■ TASK TO COMPLETE: Your response should be the complete listing, copied exactly.
---
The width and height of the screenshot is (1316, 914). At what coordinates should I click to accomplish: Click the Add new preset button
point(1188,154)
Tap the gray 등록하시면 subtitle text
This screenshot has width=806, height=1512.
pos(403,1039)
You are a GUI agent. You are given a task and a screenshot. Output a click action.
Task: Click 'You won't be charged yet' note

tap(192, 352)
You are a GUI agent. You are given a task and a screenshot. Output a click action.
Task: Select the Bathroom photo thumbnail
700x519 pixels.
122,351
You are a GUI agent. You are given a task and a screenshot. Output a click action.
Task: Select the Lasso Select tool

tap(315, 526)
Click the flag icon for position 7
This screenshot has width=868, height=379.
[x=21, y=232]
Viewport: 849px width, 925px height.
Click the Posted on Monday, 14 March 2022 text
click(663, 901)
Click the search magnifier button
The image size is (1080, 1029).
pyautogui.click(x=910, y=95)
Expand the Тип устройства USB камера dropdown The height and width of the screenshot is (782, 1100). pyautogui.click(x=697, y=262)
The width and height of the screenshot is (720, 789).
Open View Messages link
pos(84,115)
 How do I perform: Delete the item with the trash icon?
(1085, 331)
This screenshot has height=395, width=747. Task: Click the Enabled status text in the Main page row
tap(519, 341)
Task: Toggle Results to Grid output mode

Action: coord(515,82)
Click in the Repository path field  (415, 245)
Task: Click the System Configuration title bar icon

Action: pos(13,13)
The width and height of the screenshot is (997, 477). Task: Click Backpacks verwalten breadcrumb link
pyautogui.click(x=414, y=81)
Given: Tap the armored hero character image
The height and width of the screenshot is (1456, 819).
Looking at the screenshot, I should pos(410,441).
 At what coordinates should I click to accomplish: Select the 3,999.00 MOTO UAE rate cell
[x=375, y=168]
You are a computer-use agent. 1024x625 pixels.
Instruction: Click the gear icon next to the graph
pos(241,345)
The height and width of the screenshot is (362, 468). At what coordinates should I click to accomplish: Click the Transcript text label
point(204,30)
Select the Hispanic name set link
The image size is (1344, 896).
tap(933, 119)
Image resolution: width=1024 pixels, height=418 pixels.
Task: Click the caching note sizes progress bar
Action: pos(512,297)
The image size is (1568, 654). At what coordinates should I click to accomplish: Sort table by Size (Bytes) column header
---
■ RESPONSE TO THIS EXERCISE:
The width and height of the screenshot is (1316, 914). At what coordinates should I click to accomplish: Click the Add new preset button
point(1188,154)
Tap the gray 등록하시면 subtitle text
This screenshot has width=806, height=1512.
pos(403,1039)
You are a GUI agent. You are given a task and a screenshot. Output a click action.
Task: Click 'You won't be charged yet' note

tap(192, 352)
You are a GUI agent. You are given a task and a screenshot. Output a click action.
Task: Select the Bathroom photo thumbnail
700x519 pixels.
122,351
You are a GUI agent. You are given a task and a screenshot. Output a click action.
Task: Select the Lasso Select tool

tap(315, 526)
Click the flag icon for position 7
This screenshot has width=868, height=379.
[x=21, y=232]
Viewport: 849px width, 925px height.
Click the Posted on Monday, 14 March 2022 text
click(663, 901)
Click the search magnifier button
The image size is (1080, 1029).
pyautogui.click(x=910, y=95)
Expand the Тип устройства USB камера dropdown The height and width of the screenshot is (782, 1100). pyautogui.click(x=697, y=262)
The width and height of the screenshot is (720, 789).
Open View Messages link
pos(84,115)
 How do I perform: Delete the item with the trash icon?
(1085, 331)
This screenshot has height=395, width=747. Task: Click the Enabled status text in the Main page row
tap(519, 341)
Task: Toggle Results to Grid output mode

Action: coord(515,82)
Click in the Repository path field  (415, 245)
Task: Click the System Configuration title bar icon

Action: pos(13,13)
The width and height of the screenshot is (997, 477). Task: Click Backpacks verwalten breadcrumb link
pyautogui.click(x=414, y=81)
Given: Tap the armored hero character image
The height and width of the screenshot is (1456, 819).
Looking at the screenshot, I should pos(410,441).
 At what coordinates should I click to accomplish: Select the 3,999.00 MOTO UAE rate cell
[x=375, y=168]
You are a computer-use agent. 1024x625 pixels.
Instruction: Click the gear icon next to the graph
pos(241,345)
The height and width of the screenshot is (362, 468). At what coordinates should I click to accomplish: Click the Transcript text label
point(204,30)
Select the Hispanic name set link
The image size is (1344, 896).
tap(933, 119)
Image resolution: width=1024 pixels, height=418 pixels.
Task: Click the caching note sizes progress bar
Action: pos(512,297)
The image size is (1568, 654). At what coordinates should I click to accomplish: Sort table by Size (Bytes) column header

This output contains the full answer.